Impaired fasting glucose, type 2 diabetes mellitus, and lifetime risk of cardiovascular disease among women and men: the Rotterdam Study

INTRODUCTION: Data on sex-specific lifetime risk of cardiovascular disease (CVD) across the glycemic spectrum, in particular in impaired fasting glucose (IFG) state, are scarce. Whether overweight/obesity modifies the CVD burden also remains unclear. RESEARCH DESIGN AND METHODS: Using a prospective population-based Rotterdam Study, normoglycemia, IFG, and type 2 diabetes mellitus (T2D) were defined. First incident cases of coronary heart disease, heart failure, and stroke during a follow-up time until January 1, 2015 were identified and formed the composite CVD end point. The remaining lifetime risks of CVD were estimated in each glucose category at 55, 65, 75, and 85 years of age, using a modified version of survival analysis adjusted for the competing risk of death.
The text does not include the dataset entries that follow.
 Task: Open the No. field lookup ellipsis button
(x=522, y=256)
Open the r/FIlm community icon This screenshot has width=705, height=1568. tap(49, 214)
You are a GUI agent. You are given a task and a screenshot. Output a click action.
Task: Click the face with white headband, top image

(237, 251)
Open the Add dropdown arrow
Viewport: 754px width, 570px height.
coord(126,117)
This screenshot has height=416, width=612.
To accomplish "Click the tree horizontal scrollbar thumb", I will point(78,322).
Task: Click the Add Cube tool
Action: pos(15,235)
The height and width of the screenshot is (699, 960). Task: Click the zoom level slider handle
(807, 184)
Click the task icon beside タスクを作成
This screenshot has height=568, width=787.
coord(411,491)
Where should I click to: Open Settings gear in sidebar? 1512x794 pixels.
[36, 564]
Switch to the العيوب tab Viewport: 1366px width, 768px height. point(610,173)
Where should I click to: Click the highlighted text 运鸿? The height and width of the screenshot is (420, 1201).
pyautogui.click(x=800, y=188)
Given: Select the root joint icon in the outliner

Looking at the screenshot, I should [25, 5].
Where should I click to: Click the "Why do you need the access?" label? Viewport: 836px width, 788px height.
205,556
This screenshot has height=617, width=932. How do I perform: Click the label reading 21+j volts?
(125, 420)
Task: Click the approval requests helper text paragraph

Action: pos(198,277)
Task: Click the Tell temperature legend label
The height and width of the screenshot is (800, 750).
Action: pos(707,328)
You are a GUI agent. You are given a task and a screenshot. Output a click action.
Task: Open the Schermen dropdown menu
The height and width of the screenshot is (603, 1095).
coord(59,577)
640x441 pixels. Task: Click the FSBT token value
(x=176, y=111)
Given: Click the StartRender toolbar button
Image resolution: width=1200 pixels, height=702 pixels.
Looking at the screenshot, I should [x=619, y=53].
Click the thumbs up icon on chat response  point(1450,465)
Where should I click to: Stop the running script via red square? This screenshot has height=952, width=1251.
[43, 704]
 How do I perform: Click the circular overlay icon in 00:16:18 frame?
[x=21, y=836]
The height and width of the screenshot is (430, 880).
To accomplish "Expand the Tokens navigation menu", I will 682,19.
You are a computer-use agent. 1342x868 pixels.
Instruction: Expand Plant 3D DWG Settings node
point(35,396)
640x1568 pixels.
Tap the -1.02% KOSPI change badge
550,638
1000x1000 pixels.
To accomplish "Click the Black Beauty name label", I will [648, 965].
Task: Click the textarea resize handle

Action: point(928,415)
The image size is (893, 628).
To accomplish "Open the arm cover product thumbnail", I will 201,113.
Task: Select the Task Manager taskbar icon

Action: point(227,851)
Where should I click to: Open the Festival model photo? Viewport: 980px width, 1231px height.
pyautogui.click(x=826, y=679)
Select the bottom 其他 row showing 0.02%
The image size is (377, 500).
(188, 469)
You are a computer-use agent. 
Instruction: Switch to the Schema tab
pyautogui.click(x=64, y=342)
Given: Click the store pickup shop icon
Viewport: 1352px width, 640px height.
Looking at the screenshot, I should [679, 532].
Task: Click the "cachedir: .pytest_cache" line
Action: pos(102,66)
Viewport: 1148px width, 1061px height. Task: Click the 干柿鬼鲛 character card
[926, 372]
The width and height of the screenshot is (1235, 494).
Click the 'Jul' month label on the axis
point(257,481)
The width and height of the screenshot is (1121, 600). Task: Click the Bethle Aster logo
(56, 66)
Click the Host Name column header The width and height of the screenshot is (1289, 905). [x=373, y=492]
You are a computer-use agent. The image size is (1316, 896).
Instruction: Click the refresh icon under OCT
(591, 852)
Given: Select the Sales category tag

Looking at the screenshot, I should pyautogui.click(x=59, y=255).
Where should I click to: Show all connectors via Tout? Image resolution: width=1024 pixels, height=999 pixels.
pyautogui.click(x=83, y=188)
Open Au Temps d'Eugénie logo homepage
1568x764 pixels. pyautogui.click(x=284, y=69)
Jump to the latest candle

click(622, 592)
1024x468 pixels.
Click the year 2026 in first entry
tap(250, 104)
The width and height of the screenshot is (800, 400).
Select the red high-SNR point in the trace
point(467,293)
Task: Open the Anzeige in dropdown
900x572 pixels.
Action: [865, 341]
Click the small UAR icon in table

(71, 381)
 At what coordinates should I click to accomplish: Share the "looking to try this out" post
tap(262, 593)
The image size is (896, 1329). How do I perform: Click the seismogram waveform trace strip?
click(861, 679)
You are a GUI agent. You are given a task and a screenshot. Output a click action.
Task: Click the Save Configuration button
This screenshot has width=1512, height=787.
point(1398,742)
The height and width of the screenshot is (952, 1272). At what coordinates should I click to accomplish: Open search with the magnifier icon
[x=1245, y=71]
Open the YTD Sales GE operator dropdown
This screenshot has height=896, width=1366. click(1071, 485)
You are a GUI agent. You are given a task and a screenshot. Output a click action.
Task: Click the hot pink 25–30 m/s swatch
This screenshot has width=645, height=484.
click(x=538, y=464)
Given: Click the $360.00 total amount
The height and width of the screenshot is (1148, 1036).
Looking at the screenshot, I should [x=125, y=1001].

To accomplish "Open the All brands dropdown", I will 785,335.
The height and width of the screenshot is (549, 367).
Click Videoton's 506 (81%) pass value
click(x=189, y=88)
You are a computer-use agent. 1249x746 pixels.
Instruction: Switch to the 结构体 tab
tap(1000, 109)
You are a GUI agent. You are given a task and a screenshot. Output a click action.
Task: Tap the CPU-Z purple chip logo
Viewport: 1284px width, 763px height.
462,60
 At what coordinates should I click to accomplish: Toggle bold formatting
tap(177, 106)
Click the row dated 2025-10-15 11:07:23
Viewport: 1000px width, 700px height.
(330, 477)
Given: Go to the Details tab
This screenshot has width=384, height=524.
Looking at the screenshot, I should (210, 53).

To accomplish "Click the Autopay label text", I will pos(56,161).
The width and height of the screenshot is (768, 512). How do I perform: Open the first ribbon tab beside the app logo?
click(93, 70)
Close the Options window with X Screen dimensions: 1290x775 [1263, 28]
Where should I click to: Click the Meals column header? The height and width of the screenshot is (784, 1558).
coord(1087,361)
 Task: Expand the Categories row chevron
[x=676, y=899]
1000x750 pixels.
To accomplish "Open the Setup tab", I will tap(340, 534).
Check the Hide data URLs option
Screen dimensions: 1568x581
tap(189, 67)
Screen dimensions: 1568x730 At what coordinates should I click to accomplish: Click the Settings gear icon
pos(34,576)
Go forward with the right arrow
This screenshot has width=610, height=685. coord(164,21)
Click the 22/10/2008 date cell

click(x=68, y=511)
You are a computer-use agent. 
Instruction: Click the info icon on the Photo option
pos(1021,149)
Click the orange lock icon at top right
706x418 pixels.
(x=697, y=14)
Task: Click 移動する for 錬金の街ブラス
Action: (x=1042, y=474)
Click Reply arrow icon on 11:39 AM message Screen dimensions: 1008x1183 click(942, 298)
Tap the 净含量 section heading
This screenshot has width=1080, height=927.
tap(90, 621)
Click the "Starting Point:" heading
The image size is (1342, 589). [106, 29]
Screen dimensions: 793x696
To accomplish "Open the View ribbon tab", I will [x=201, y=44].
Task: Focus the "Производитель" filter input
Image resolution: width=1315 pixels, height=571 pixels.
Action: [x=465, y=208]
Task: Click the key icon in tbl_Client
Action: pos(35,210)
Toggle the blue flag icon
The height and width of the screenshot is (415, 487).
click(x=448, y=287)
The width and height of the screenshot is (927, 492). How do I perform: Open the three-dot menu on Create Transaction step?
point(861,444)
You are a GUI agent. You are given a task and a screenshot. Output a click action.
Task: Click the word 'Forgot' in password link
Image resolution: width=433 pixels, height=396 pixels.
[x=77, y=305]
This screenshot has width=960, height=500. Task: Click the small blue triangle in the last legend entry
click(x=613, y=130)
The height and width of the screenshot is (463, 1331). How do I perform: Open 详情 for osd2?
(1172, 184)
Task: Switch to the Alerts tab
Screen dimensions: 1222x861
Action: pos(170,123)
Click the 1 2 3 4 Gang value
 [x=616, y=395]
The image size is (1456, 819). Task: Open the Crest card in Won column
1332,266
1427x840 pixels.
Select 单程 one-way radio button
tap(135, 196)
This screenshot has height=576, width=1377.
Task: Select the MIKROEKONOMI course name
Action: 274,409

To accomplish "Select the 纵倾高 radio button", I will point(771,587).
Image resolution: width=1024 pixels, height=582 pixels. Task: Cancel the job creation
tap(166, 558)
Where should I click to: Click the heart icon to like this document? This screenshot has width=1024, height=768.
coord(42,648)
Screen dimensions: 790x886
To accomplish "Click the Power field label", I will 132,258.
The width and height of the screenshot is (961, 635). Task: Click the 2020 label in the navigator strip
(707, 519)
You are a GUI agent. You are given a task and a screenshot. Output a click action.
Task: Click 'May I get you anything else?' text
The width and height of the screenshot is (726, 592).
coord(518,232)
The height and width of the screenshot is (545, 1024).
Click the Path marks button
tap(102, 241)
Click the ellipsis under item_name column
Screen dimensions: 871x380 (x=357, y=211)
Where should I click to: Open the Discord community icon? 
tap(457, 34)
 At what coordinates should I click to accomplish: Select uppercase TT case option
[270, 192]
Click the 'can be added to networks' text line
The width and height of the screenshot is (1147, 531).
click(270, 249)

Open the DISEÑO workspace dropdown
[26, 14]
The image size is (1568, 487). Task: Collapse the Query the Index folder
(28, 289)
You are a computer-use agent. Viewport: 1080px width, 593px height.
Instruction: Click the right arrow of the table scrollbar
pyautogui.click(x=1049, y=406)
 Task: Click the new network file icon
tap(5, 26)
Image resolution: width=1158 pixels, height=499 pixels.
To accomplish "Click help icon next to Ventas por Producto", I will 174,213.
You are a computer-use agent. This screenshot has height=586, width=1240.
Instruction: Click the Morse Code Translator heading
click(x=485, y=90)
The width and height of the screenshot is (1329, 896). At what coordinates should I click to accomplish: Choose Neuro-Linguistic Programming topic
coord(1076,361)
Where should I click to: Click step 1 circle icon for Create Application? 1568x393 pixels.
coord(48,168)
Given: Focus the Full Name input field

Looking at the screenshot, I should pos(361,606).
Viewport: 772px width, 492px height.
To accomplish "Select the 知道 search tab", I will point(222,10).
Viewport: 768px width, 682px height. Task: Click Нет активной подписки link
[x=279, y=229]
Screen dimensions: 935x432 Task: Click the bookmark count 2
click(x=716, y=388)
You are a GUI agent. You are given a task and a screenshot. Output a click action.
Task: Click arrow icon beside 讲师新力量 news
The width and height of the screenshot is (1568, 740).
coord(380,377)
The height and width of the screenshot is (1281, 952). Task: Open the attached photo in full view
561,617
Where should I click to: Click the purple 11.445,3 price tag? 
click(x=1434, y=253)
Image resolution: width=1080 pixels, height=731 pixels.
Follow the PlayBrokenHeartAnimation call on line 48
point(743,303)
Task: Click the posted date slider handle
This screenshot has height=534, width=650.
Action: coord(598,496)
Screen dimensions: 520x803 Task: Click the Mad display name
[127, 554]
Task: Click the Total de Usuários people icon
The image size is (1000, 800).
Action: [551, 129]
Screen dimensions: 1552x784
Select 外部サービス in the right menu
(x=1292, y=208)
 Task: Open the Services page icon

RESULTS: Among 5698 women and 3803 men free of CVD at baseline, the mean age was 64.5 years (SD 9.6) and 60.0% of participants were women. At age 55 years, the remaining lifetime risk of any CVD event among women was 55.1% (95% CI 48.3 to 61.9) for IFG, compared with 52.7% (95% CI 49.5 to 55.9) for normoglycemia and 61.5% (95% CI 54.7 to 68.3) for T2D. For men, the remaining lifetime risk of any CVD event was 62.1% (95% CI 55.2 to 69.1) for IFG, compared with 59.1% (95% CI 55.5 to 62.7) for normoglycemia and 60.3% (95% CI 53.1 to 67.5) for T2D. At age 55 years, the lifetime risk for incident CVD was higher, although not statistically significant, among women and men with IFG who were overweight or had obesity compared with normal-weight women and men. CONCLUSION: IFG carried a large lifetime risk for incident CVD among both women and men compared with normoglycemia. In particular among men, the risk was comparable to that of T2D. Overweight/Obesity modifies the risk and conferred a larger burden of lifetime CVD risk among women and men with IFG.